Segment Start: Input material

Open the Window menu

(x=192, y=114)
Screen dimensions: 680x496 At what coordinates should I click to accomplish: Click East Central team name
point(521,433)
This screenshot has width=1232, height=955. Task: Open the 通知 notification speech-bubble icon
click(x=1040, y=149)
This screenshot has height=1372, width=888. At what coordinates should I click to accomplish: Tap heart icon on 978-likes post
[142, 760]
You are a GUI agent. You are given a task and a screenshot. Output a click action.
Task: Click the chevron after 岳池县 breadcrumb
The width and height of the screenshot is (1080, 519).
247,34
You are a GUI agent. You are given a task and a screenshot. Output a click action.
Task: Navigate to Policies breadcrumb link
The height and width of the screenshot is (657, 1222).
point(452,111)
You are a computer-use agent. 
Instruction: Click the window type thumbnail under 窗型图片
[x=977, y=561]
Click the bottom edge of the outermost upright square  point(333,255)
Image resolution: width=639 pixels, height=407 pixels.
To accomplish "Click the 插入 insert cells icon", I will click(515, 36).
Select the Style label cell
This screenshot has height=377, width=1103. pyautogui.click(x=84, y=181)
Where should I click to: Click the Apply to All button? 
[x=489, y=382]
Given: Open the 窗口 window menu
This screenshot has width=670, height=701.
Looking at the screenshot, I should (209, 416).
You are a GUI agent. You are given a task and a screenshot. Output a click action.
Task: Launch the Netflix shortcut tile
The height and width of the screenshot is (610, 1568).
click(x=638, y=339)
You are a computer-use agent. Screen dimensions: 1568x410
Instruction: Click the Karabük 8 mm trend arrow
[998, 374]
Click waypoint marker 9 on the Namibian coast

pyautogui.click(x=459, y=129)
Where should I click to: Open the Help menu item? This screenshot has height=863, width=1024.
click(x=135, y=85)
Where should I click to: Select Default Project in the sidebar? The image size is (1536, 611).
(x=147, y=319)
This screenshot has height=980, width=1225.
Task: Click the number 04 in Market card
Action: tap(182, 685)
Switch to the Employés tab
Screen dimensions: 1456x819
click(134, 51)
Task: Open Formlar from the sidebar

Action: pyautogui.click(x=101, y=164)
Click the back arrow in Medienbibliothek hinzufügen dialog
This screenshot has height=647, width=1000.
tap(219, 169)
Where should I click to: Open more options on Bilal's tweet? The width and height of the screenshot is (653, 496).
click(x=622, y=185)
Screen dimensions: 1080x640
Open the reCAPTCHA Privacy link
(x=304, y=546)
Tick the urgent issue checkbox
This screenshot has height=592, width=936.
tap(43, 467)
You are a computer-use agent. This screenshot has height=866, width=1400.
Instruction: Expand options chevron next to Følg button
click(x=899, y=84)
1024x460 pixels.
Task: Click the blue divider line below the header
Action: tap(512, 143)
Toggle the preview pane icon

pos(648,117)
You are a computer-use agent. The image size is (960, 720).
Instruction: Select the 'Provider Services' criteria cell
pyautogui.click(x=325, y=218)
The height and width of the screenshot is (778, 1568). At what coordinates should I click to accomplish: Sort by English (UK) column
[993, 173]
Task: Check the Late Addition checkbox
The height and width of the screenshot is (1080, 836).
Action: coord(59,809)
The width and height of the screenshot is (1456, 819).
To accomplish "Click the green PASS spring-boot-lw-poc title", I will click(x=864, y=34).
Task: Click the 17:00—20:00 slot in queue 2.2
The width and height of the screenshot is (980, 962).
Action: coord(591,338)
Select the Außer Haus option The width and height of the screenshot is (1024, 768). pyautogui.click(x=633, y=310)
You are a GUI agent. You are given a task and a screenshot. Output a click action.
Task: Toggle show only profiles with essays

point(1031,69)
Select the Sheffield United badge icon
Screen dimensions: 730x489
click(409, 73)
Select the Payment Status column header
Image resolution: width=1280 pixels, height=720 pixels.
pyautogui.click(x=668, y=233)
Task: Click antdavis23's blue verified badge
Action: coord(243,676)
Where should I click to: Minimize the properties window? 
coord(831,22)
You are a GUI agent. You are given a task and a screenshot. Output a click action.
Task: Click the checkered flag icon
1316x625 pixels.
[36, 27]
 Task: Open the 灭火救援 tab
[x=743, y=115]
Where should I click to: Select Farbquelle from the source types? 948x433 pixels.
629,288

Segment End: Input material

**What is expected:** Set down all the entries again, word for word.

**Result:**
Open the Window menu

(x=192, y=114)
Screen dimensions: 680x496 At what coordinates should I click to accomplish: Click East Central team name
point(521,433)
This screenshot has width=1232, height=955. Task: Open the 通知 notification speech-bubble icon
click(x=1040, y=149)
This screenshot has height=1372, width=888. At what coordinates should I click to accomplish: Tap heart icon on 978-likes post
[142, 760]
You are a GUI agent. You are given a task and a screenshot. Output a click action.
Task: Click the chevron after 岳池县 breadcrumb
The width and height of the screenshot is (1080, 519).
247,34
You are a GUI agent. You are given a task and a screenshot. Output a click action.
Task: Navigate to Policies breadcrumb link
The height and width of the screenshot is (657, 1222).
point(452,111)
You are a computer-use agent. 
Instruction: Click the window type thumbnail under 窗型图片
[x=977, y=561]
Click the bottom edge of the outermost upright square  point(333,255)
Image resolution: width=639 pixels, height=407 pixels.
To accomplish "Click the 插入 insert cells icon", I will click(515, 36).
Select the Style label cell
This screenshot has height=377, width=1103. pyautogui.click(x=84, y=181)
Where should I click to: Click the Apply to All button? 
[x=489, y=382]
Given: Open the 窗口 window menu
This screenshot has width=670, height=701.
Looking at the screenshot, I should (209, 416).
You are a GUI agent. You are given a task and a screenshot. Output a click action.
Task: Launch the Netflix shortcut tile
The height and width of the screenshot is (610, 1568).
click(x=638, y=339)
You are a computer-use agent. Screen dimensions: 1568x410
Instruction: Click the Karabük 8 mm trend arrow
[998, 374]
Click waypoint marker 9 on the Namibian coast

pyautogui.click(x=459, y=129)
Where should I click to: Open the Help menu item? This screenshot has height=863, width=1024.
click(x=135, y=85)
Where should I click to: Select Default Project in the sidebar? The image size is (1536, 611).
(x=147, y=319)
This screenshot has height=980, width=1225.
Task: Click the number 04 in Market card
Action: tap(182, 685)
Switch to the Employés tab
Screen dimensions: 1456x819
click(134, 51)
Task: Open Formlar from the sidebar

Action: pyautogui.click(x=101, y=164)
Click the back arrow in Medienbibliothek hinzufügen dialog
This screenshot has height=647, width=1000.
tap(219, 169)
Where should I click to: Open more options on Bilal's tweet? The width and height of the screenshot is (653, 496).
click(x=622, y=185)
Screen dimensions: 1080x640
Open the reCAPTCHA Privacy link
(x=304, y=546)
Tick the urgent issue checkbox
This screenshot has height=592, width=936.
tap(43, 467)
You are a computer-use agent. This screenshot has height=866, width=1400.
Instruction: Expand options chevron next to Følg button
click(x=899, y=84)
1024x460 pixels.
Task: Click the blue divider line below the header
Action: tap(512, 143)
Toggle the preview pane icon

pos(648,117)
You are a computer-use agent. The image size is (960, 720).
Instruction: Select the 'Provider Services' criteria cell
pyautogui.click(x=325, y=218)
The height and width of the screenshot is (778, 1568). At what coordinates should I click to accomplish: Sort by English (UK) column
[993, 173]
Task: Check the Late Addition checkbox
The height and width of the screenshot is (1080, 836).
Action: coord(59,809)
The width and height of the screenshot is (1456, 819).
To accomplish "Click the green PASS spring-boot-lw-poc title", I will click(x=864, y=34).
Task: Click the 17:00—20:00 slot in queue 2.2
The width and height of the screenshot is (980, 962).
Action: coord(591,338)
Select the Außer Haus option The width and height of the screenshot is (1024, 768). pyautogui.click(x=633, y=310)
You are a GUI agent. You are given a task and a screenshot. Output a click action.
Task: Toggle show only profiles with essays

point(1031,69)
Select the Sheffield United badge icon
Screen dimensions: 730x489
click(409, 73)
Select the Payment Status column header
Image resolution: width=1280 pixels, height=720 pixels.
pyautogui.click(x=668, y=233)
Task: Click antdavis23's blue verified badge
Action: coord(243,676)
Where should I click to: Minimize the properties window? 
coord(831,22)
You are a GUI agent. You are given a task and a screenshot. Output a click action.
Task: Click the checkered flag icon
1316x625 pixels.
[36, 27]
 Task: Open the 灭火救援 tab
[x=743, y=115]
Where should I click to: Select Farbquelle from the source types? 948x433 pixels.
629,288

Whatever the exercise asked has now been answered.